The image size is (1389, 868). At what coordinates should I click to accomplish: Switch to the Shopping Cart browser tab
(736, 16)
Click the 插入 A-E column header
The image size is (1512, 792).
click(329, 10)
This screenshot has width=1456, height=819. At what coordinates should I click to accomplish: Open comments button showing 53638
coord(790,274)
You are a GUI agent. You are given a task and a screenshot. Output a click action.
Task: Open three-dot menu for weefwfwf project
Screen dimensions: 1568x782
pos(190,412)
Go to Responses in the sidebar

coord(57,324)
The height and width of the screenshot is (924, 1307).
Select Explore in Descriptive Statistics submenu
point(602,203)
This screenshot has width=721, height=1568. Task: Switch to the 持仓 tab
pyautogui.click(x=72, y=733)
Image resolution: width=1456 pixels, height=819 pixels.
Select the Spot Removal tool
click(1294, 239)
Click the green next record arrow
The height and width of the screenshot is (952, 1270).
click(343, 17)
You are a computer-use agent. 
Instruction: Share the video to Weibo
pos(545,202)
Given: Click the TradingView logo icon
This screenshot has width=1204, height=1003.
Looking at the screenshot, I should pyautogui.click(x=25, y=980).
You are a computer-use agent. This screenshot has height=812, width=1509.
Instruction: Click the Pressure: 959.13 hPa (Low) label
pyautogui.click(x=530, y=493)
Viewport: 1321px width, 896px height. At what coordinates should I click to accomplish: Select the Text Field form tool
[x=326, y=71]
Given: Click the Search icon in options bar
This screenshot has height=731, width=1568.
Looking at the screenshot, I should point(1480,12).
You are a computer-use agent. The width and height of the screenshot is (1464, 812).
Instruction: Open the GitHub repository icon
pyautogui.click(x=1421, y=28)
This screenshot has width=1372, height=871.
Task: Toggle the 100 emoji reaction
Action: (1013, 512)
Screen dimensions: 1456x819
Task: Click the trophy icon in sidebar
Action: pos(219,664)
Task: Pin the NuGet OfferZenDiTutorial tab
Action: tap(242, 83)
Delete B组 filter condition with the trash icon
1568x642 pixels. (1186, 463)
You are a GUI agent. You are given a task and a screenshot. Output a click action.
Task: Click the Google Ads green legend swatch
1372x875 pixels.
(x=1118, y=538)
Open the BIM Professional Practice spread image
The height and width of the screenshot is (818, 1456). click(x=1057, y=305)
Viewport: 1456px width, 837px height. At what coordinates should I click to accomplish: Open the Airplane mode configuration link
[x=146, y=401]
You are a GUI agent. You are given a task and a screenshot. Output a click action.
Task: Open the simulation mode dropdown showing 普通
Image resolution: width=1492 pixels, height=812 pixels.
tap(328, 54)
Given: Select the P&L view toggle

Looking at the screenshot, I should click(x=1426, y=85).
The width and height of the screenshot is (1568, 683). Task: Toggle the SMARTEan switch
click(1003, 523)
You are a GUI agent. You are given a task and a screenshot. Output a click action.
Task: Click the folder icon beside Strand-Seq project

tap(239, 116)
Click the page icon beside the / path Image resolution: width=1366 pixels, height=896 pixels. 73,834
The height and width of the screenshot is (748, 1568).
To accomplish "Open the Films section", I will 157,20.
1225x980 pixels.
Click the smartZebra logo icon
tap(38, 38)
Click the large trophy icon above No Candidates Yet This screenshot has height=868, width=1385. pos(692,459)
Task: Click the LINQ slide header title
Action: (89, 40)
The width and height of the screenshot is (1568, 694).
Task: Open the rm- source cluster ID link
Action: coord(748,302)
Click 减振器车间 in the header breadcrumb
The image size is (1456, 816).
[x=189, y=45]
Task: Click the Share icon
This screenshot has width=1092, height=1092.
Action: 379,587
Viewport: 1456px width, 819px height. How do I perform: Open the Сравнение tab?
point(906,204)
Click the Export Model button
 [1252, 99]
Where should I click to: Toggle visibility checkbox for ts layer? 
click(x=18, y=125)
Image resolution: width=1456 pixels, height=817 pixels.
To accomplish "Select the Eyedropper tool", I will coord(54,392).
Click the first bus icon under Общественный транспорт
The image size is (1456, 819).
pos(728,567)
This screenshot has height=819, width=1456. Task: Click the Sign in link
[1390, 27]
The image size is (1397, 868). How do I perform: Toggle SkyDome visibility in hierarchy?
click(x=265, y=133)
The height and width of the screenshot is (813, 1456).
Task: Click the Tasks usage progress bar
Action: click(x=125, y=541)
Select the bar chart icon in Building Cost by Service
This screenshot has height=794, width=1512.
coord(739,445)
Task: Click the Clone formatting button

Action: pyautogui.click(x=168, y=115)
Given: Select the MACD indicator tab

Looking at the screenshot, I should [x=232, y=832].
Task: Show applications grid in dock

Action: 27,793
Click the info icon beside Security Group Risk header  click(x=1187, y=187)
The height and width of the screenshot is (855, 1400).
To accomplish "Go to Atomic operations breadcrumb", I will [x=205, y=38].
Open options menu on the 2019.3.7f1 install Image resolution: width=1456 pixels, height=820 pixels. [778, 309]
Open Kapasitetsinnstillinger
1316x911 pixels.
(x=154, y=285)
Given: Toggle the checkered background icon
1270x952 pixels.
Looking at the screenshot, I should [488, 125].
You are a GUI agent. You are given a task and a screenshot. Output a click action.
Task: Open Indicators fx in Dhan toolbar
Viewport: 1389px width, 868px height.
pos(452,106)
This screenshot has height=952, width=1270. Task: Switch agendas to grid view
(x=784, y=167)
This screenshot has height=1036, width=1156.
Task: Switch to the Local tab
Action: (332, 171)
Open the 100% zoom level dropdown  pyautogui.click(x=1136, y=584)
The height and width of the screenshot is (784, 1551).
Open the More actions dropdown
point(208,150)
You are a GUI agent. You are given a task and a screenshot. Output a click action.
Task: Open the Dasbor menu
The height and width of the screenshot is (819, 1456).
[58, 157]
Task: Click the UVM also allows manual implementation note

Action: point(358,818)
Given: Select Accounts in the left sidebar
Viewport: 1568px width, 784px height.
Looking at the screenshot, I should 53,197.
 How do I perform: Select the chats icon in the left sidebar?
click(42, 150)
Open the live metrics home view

PROBLEM TO WORK ON — Beginning with the line that holds "1270x952 pixels." and ending with the last line of the material, retype each line exactly and output nothing else.

ANSWER AREA —
1270x952 pixels.
Looking at the screenshot, I should [488, 125].
You are a GUI agent. You are given a task and a screenshot. Output a click action.
Task: Open Indicators fx in Dhan toolbar
Viewport: 1389px width, 868px height.
pos(452,106)
This screenshot has height=952, width=1270. Task: Switch agendas to grid view
(x=784, y=167)
This screenshot has height=1036, width=1156.
Task: Switch to the Local tab
Action: (332, 171)
Open the 100% zoom level dropdown  pyautogui.click(x=1136, y=584)
The height and width of the screenshot is (784, 1551).
Open the More actions dropdown
point(208,150)
You are a GUI agent. You are given a task and a screenshot. Output a click action.
Task: Open the Dasbor menu
The height and width of the screenshot is (819, 1456).
[58, 157]
Task: Click the UVM also allows manual implementation note

Action: point(358,818)
Given: Select Accounts in the left sidebar
Viewport: 1568px width, 784px height.
Looking at the screenshot, I should 53,197.
 How do I perform: Select the chats icon in the left sidebar?
click(42, 150)
Open the live metrics home view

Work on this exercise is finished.